After reading dozens of articles similar to the Forbes article – companies getting compromised – I still scratch my head wondering why “whomever” is in charge is still at the helm. It is puzzling to read that a security manager and or security architect isn’t held accountable for allowing the attacks to occur. How many frameworks and guidelines are available for security the architecture. Makes me wonder if high level managers even have a clue or are they solely focused on bogus “risk metrics.”  I will now explain my views on this.
“Almost every breach his agency investigated, Shirley says, began when an employee was sent a highly targeted and convincing phishing e-mail that spoofed a trusted sender.” I seriously can’t help but shake my head at statements like these. This attack vector could easily be defended against using S/MIME or PGP plus some training. Now again, there will be those who will “chest thump” and shout “you don’t know what you’re talking about!” or “do you know how expensive that would be!” To those I say, go back to IT school and and or take some art classes while you’re at it. It’s all about creativity.
There is little cost associated with developing a training video using say Camtasia and deploying S/MIME or PGP enterprise-wide as opposed to the cost of a compromise. Someone is likely thinking: “PGP!? S/MIME!?! for 30,000 users! You’re insane!” to them I say do your research. There is no reason outside of horrible managers and horrible practices that the attacks mentioned in the Forbes article occur. No reason whatsoever.
Here is potential cost to a company using the Camtasia suggestion for training. Cost of Camtasia (5 licenses) $1,245.00. Cost of 5 employees spending one week to develop a training video using Voltage. For the employees, I averaged them at $100,000.00 per year salary – which is a little obscene but I’ll stick with it. At that salary we yield $1,923.00 per week per employee developing the video.

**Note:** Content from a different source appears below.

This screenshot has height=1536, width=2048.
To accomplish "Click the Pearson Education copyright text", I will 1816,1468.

Total cost in salary: $9,615.00. To be fair I’ll make this $25,000.00
Camtasia: $1,245.00 Salaries: $25,000.00 Voltage: Unsure - Let's say $2,000,000.00 (million) for appliances, training, etc. Total: $2,026,245.00
Being that I’m generous with other companies’ money, I’ll double this cost and make it an absurd $5,000,000.00 solution. Still a small price for a defense contractor to pay in order to train staff and purchase the appropriate controls to greatly reduce spear-phishing attacks AND protect data (encryption). Note that this absurd amount that I’ve come up with is peanuts compared to the amount of money these companies make. Not only that, the amount the could be saved by NOT getting data exfiltrated CANNOT be measured. In my sample model, a security video is produced and employees can this video on demand explaining how to properly use e-mail, Voltage, PGP or any other product for that matter. Employees can then sign the “Acceptable Use Policy” … Case closed. Dot dot dot – “nothing to see here move along”

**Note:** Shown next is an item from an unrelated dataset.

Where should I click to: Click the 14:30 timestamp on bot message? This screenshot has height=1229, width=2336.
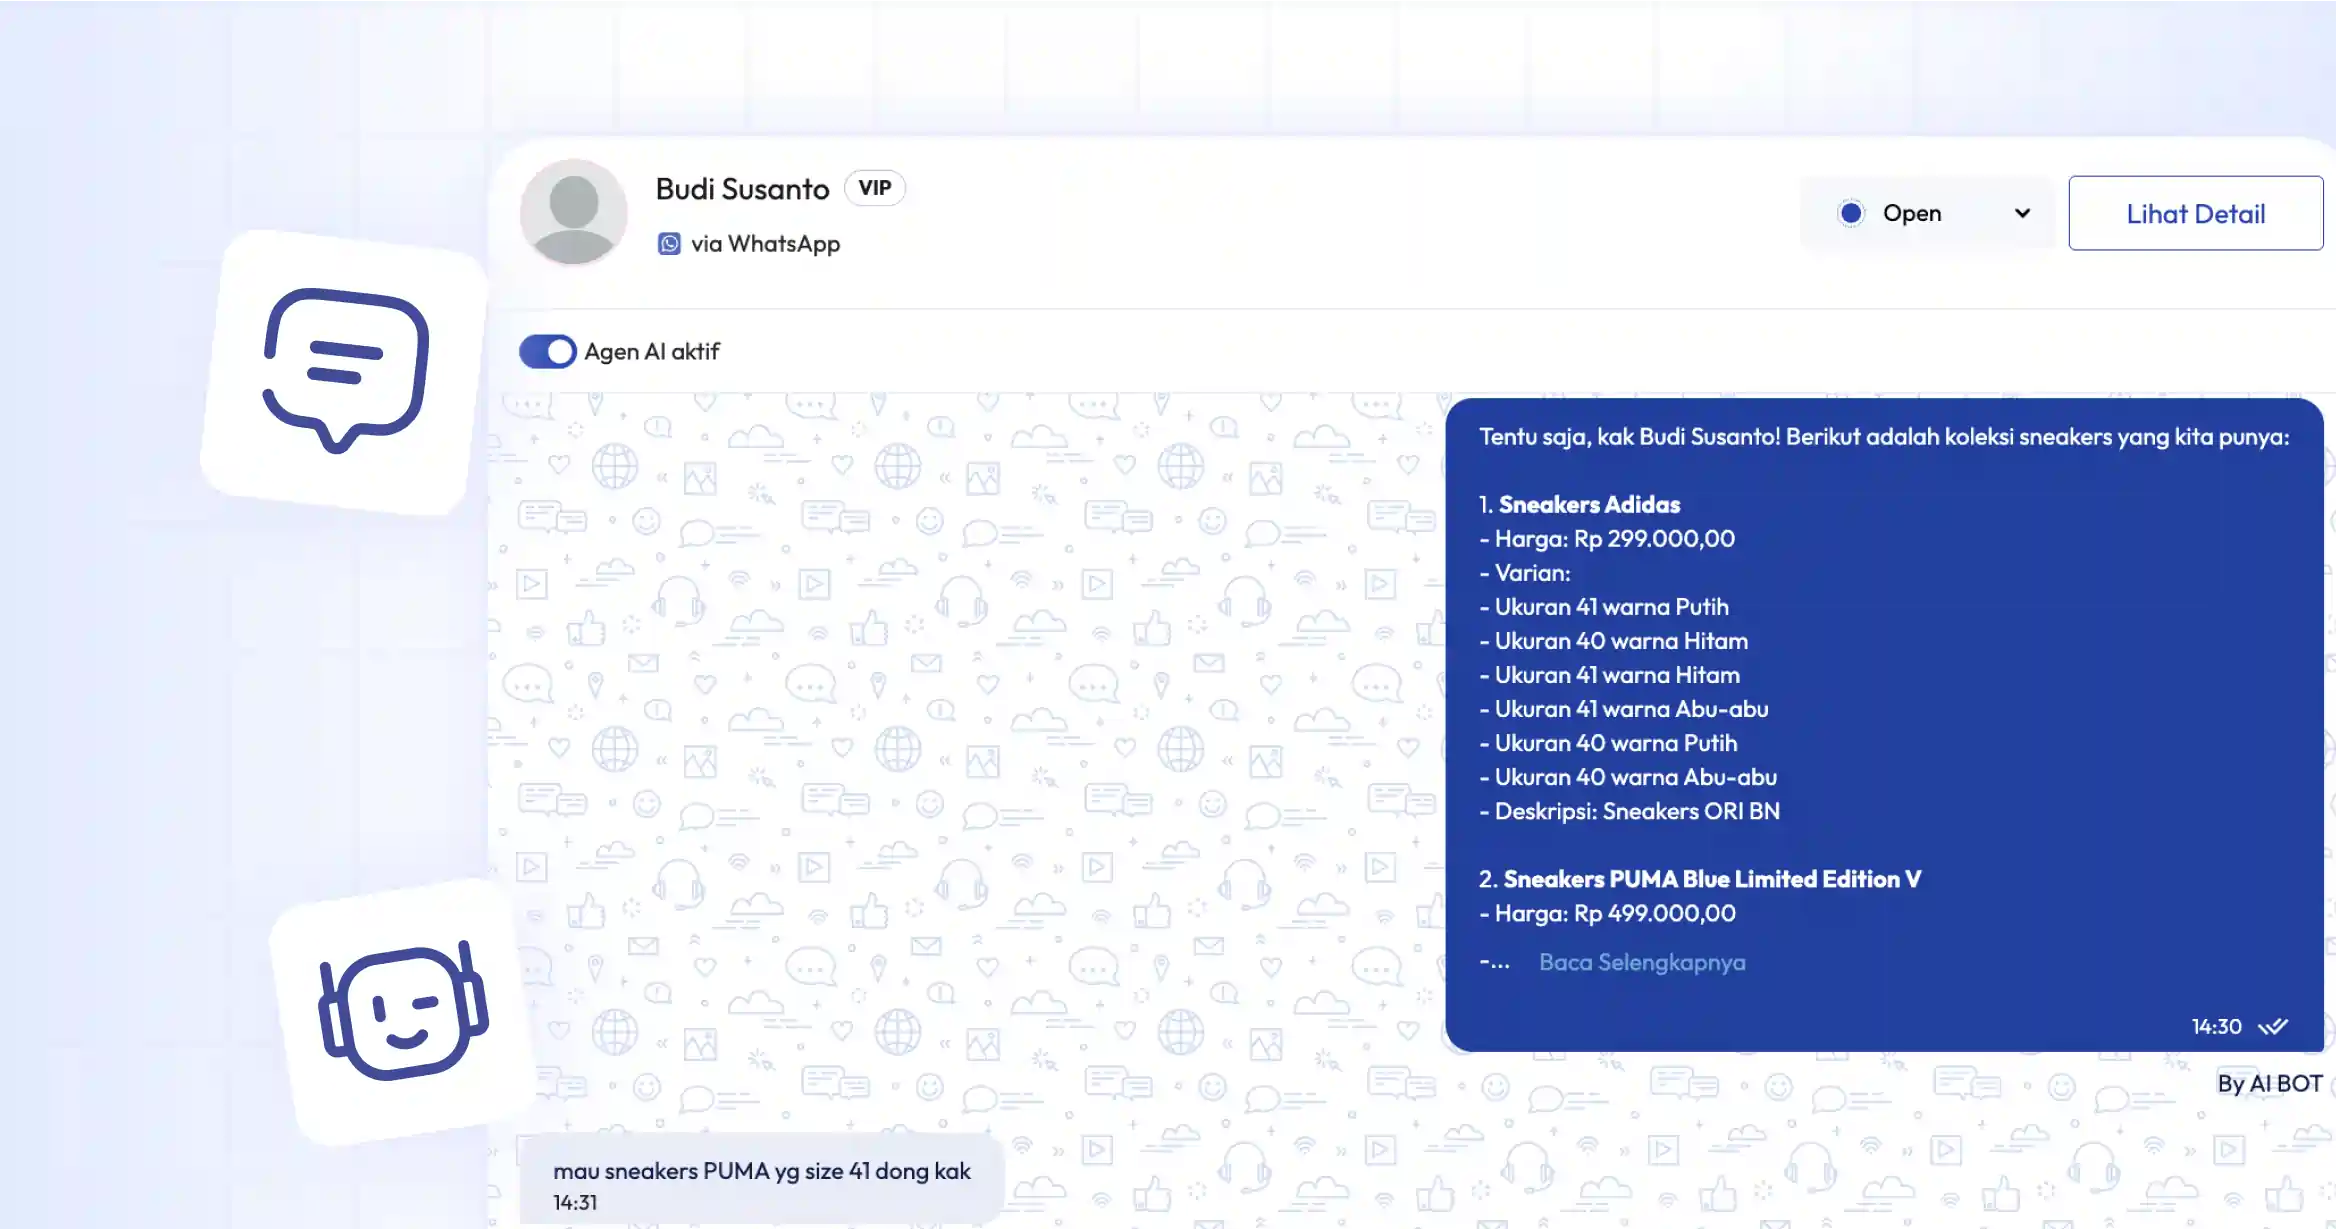click(2216, 1027)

Any spokesperson, manager or security professional that wants to counter any of these statements with relevant discourse, please feel free to do so however please take note: I receive who knows how many e-mails telling me “jump off a roof! It doesn’t work that way!” and to those I say: “Sure it does. Maybe it’s time you step on toes to accomplish what you need to accomplish. If your manager is an “unretirable” of the military mindset, maybe its time you explain to them about the ever-changing threats and attacks. Perhaps they’re truly under-clued.” Shape up or ship out. There is no reason – outside of horrible practices – that the attacks mentioned on Forbes have occurred and are occurring as we speak.